By Anette Breindl
The first attempt at using existing drugs to treat patients infected with SARS-CoV-2 has yielded disappointing results.
In 200 hospitalized patients with severe COVID-19, a 14-day regimen of twice-daily treatment with Kaletra/Aluvia (lopinavir/ritonavir, Abbvie Inc.) did not hasten recovery when added to the standard of care. Chinese clinicians led by Bin Cao of the National Clinical Research Center for Respiratory Diseases reported their findings in the March 19, 2020, issue of The New England Journal of Medicine.
Lopinavir is a protease inhibitor, while ritonavir increases the half-life of lopinavir by inhibiting its metabolism. The drug was tested because screening studies had flagged it as having activity against MERS-CoV, which has led to a clinical trial of a combination of Kaletra/Aluvia and interferon-beta for the treatment of MERS-CoV in the Kingdom of Saudi Arabia.
In the COVID-19 trial, 199 patients were treated, split evenly between drug and standard-of-care groups. The study’s primary endpoint, time to improvement, was the same between the two groups, both of which took 16 days to improve. Mortality and viral load at various time points were also not different.
In an editorial published alongside the paper, Lindsey Baden, of Harvard Medical School, and Eric Rubin, of the Harvard TH Chan School of Public Health, wrote that “the results for certain secondary endpoints are intriguing,” but also acknowledged that those results were hard to interpret, due to a mix of trial size, possible differences in illness severity at baseline, and the fact that the trial was randomized but not blinded.
And if certain endpoints were intriguing, others were discouraging. In particular, viral loads did not differ between the groups, tellingly so, according to Baden and Rubin. “Since the drug is supposed to act as a direct inhibitor of viral replication, the inability to suppress the viral load and the persistent detection of viral nucleic acid strongly suggest that it did not have the activity desired,” they wrote. “Thus, although some effect of the drug is possible, it was not easily observed.”

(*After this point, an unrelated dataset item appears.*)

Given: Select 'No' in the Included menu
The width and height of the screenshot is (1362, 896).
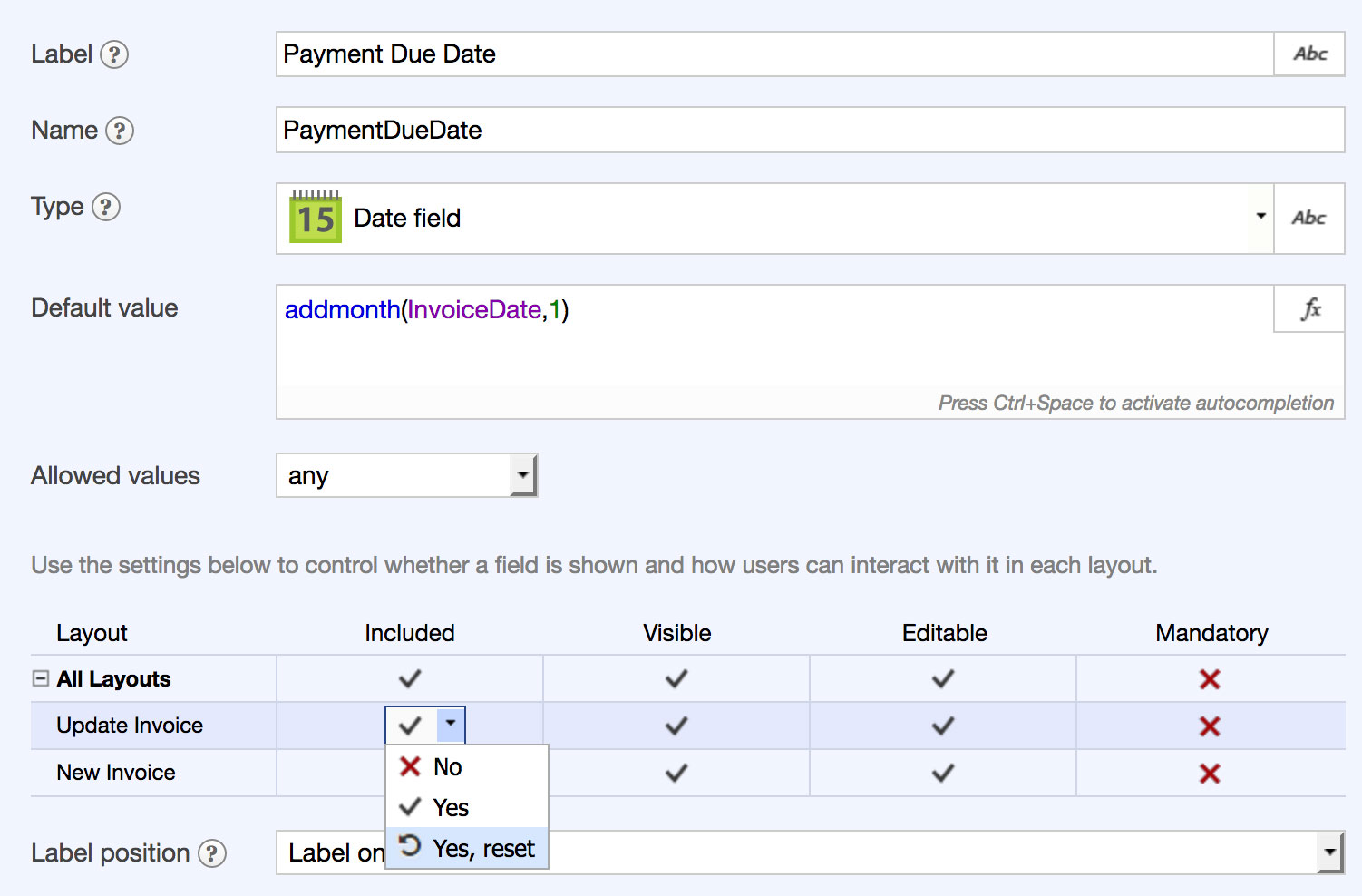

It is possible that larger trials will yet uncover an effect of Kaletra/Aluvia. But for now, perhaps the best hope is that other drugs will work better – in particular, remdesivir (Gilead Sciences Inc.), which was originally developed for Ebola virus disease, but proved less effective there than several other options.
A paper in the Jan. 10, 2020, issue of Nature Communications investigated the effects of Aluvia on MERS-CoV in mouse experiments, where it showed ho-hum effects. The authors of the Nature Communications paper reported that “prophylactic [Kaletra/Aluvia plus interferon-beta] slightly reduces viral loads without impacting other disease parameters.”
But remdesivir was more effective. “Both prophylactic and therapeutic [remdesivir] improve pulmonary function and reduce lung viral loads and severe lung pathology” in a mouse model of MERS, the authors reported.
Remdesivir is in both an NIH-sponsored clinical trial and a Japanese-Chinese trial as potential COVID-19 treatment, after a January case report of a patient who showed rapid improvement after he was treated with the drug for COVID-19.
Though the Kaletra/Aluvia trial’s results were not as hoped, Baden and Rubin noted that the trial itself was an encouraging bit of news, as well as a “heroic effort…. As we saw during the 2014 Ebola outbreak in West Africa, obtaining high-quality clinical trial data to guide the care of patients is extremely difficult in the face of an epidemic, and the feasibility of a randomized design has been called into question. Yet Cao’s group of determined investigators not only succeeded but ended up enrolling a larger number of patients (199) than originally targeted.”